● **PROBLEM TO SOLVE**:
Output exactly the lines below, starting with the line that has "Where should I click to: Click the vertical" and going on through the line that has "Given: Click the EN language icon", both included, and no other lines.

Collected data entries:
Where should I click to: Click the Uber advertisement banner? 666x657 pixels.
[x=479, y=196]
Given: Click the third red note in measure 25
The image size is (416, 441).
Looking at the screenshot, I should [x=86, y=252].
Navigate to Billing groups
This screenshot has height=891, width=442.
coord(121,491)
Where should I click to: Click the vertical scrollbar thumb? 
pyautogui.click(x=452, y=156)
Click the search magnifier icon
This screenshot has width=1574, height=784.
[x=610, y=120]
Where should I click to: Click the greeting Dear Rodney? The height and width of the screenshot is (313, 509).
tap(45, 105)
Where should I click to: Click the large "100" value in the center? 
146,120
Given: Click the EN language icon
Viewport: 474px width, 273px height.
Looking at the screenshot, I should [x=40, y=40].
--
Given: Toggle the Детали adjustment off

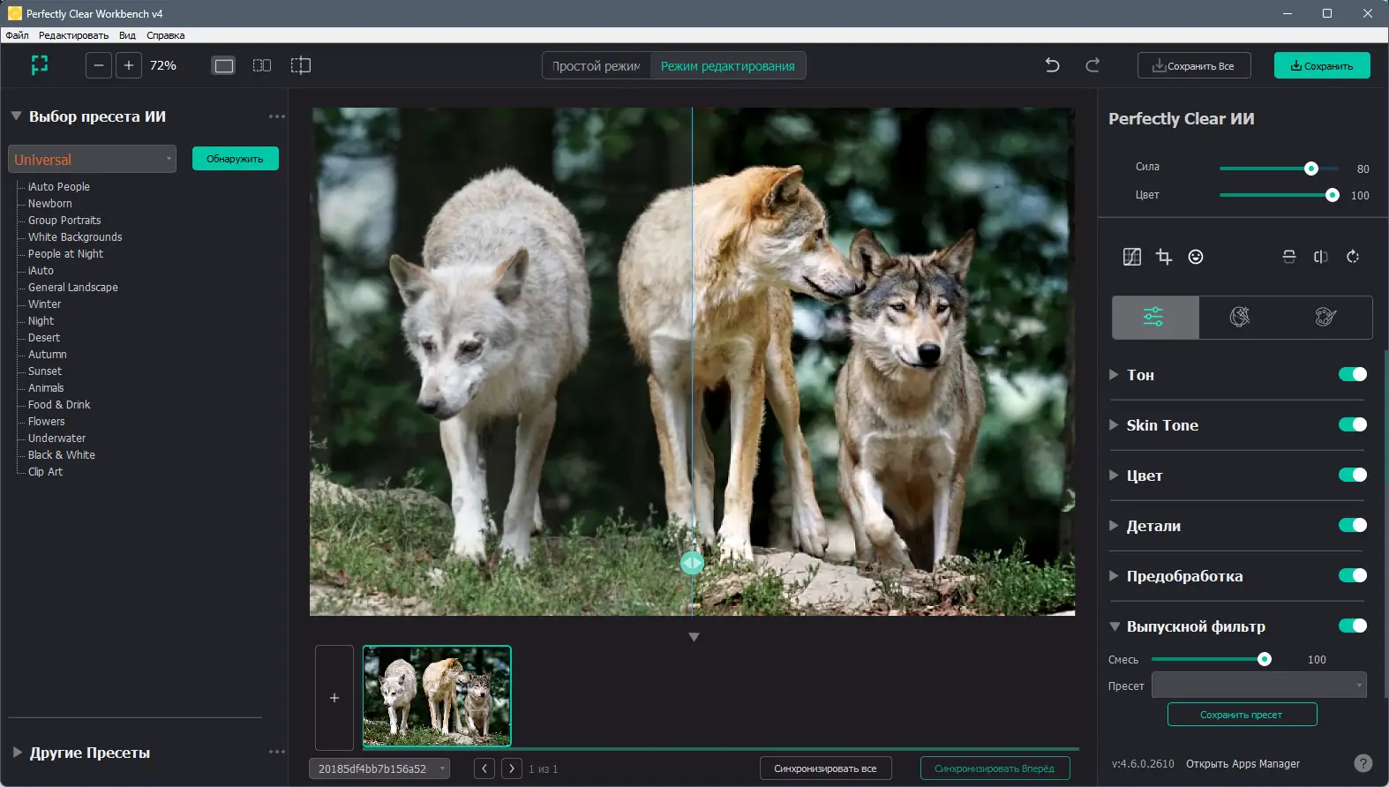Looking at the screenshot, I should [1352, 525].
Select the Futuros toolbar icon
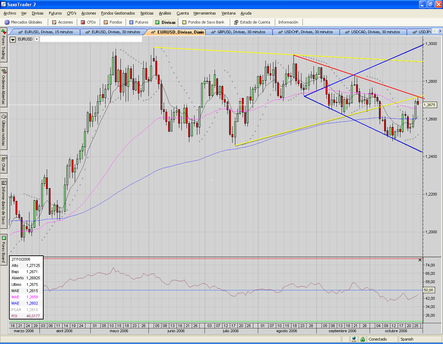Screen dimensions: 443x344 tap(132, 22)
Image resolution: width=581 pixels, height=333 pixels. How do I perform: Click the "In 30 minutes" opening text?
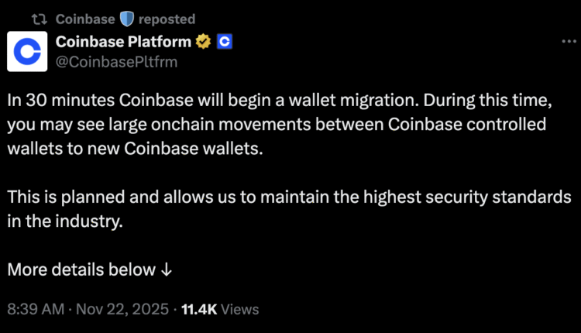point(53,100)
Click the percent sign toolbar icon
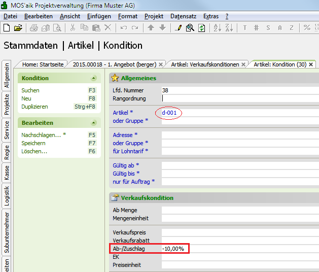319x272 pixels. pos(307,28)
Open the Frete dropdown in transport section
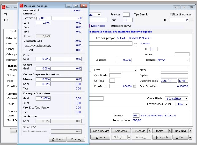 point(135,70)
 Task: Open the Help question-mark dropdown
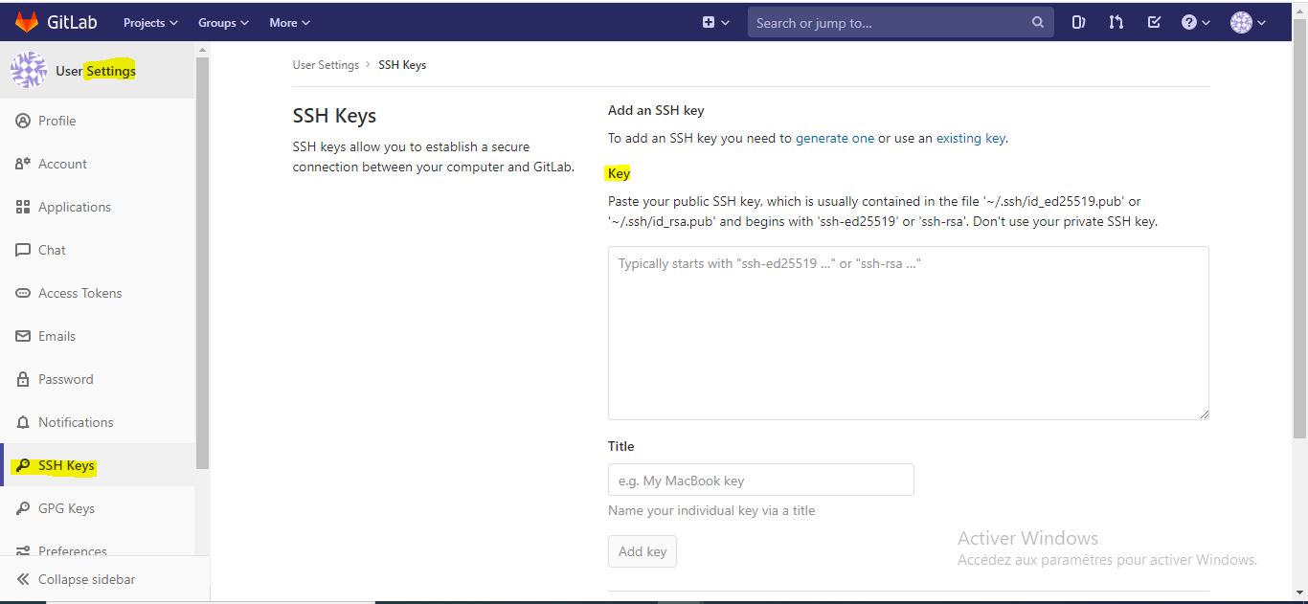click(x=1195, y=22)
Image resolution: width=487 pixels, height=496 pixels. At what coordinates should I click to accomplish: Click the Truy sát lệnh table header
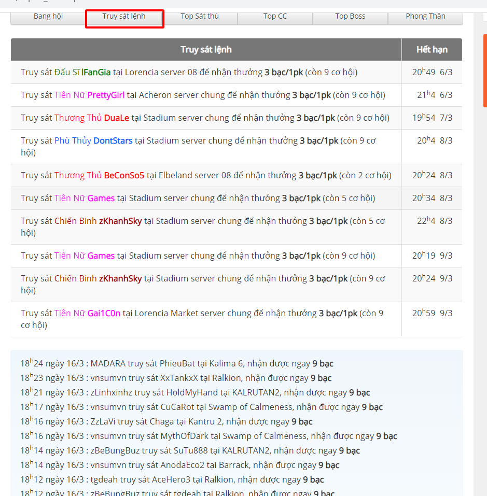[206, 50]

● **RESPONSE TO THE EXERCISE**:
Where should I click to: Click the vertical scrollbar thumb? 
pyautogui.click(x=452, y=156)
Click the search magnifier icon
This screenshot has width=1574, height=784.
[x=610, y=120]
Where should I click to: Click the greeting Dear Rodney? The height and width of the screenshot is (313, 509).
tap(45, 105)
Where should I click to: Click the large "100" value in the center? 
146,120
Given: Click the EN language icon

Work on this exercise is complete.